In this lesson students analyze a propaganda poster, a photograph, and a poem to understand the tensions unleashed by the entry of African Americans into the industrial workforce during World War II.

Objectives

  • Students will describe the tensions and conflicts caused by the entry of African American workers into the industrial workforce during World War II.

  • Students will analyze government efforts to address racial tensions during World War II.

  • Students will interpret a poem about African-American perspectives of World War II.  

Instructions

Step 1: Handout Beaumont photograph without description (showing title and source only) with focus questions on back. Have students work independently or in groups to analyze the photograph and answer the questions. 

Step 2: Have students share out what they observed and what hypotheses they have about what's going on in the photo. Then hand out (or show) the Beaumont photo with the description.

  • How does the description further expand the story of what's happening in the photo?  

  • Can students explain how this photo shows cause (segregation patterns among black and white workers led to racial tensions and violence) and effect (the black workers, though segregated, were able to get jobs because of the high demand for wartime workers)?

Step 3: Pass out the "United We Win" poster, the poem "Beaumont to Detroit, 1943," and the analysis worksheets. Have students work independently or in groups to answer the questions. When students are finished, have them share their responses. Lead students in discussion of the causes and effects of race riots during World War II.  

Historical Context

The overwhelming need for workers during World War II meant that factories were, for the first time, willing to hire black workers in skilled and high-paying jobs. Industrial jobs motivated African Americans to move in search of economic opportunity: thousands moved out of the rural South into urban areas to work in shipyards, ammunition factories, or aircraft plants. However, their new white co-workers and neighbors resented the change in the status of Jim Crow. Black migrants encountered prejudice, discrimination and sometimes violence. Such tensions spilled over into race riots throughout 1943, including one in Beaumont, Texas in which nearly 4,000 white citizens terrorized Beaumont's black neighborhoods. Black businesses and homes were pillaged and destroyed, over fifty people sustained injuries, and at least three people-one white, two black-were killed in the violence.
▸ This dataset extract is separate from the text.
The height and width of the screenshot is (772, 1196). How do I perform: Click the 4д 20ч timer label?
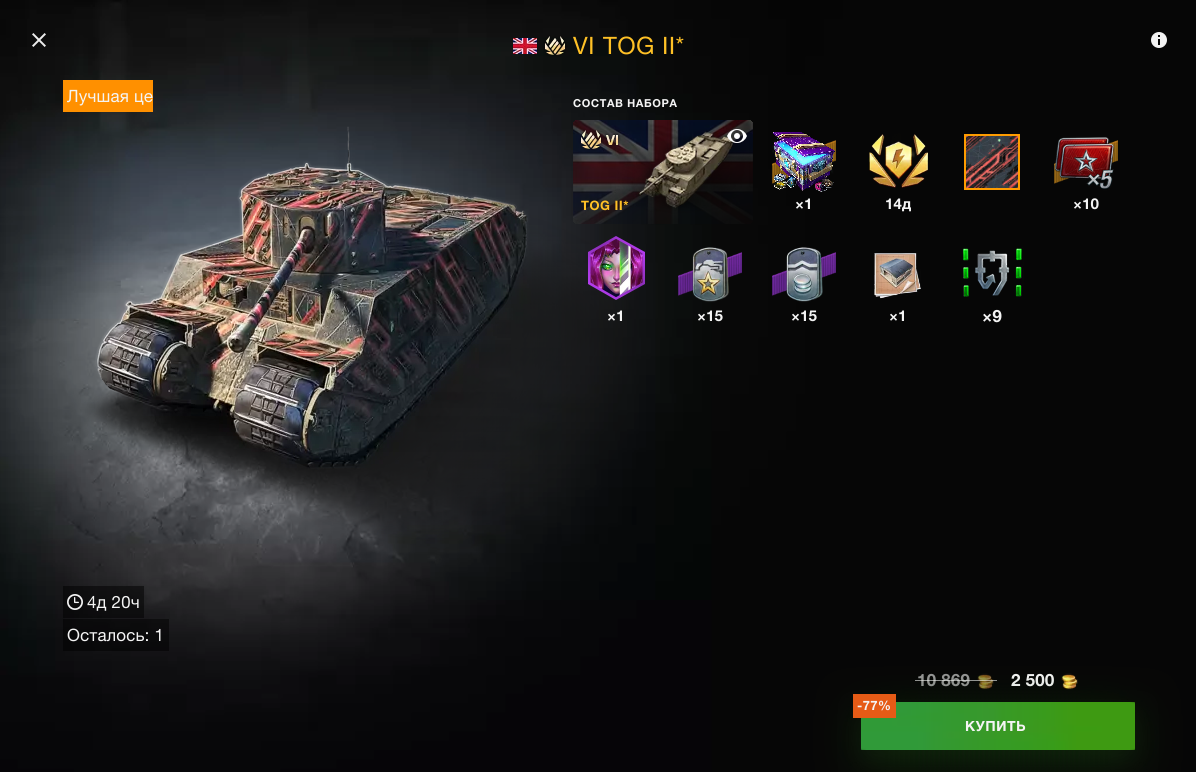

Source | American Social History Project/Center for Media and Learning, 2010.
Creator | American Social History Project/Center for Media and Learning
Rights | Copyright American Social History Project/Center for Media and Learning Creative Commons LicenseThis work is licensed under a Creative Commons Attribution-NonCommercial-NoDerivs 3.0 Unported License.
Item Type | Teaching Activity
Cite This document | American Social History Project/Center for Media and Learning, “African American Workers: Conflict on the Homefront,” SHEC: Resources for Teachers, accessed March 19, 2024, https://shec.ashp.cuny.edu/items/show/1337.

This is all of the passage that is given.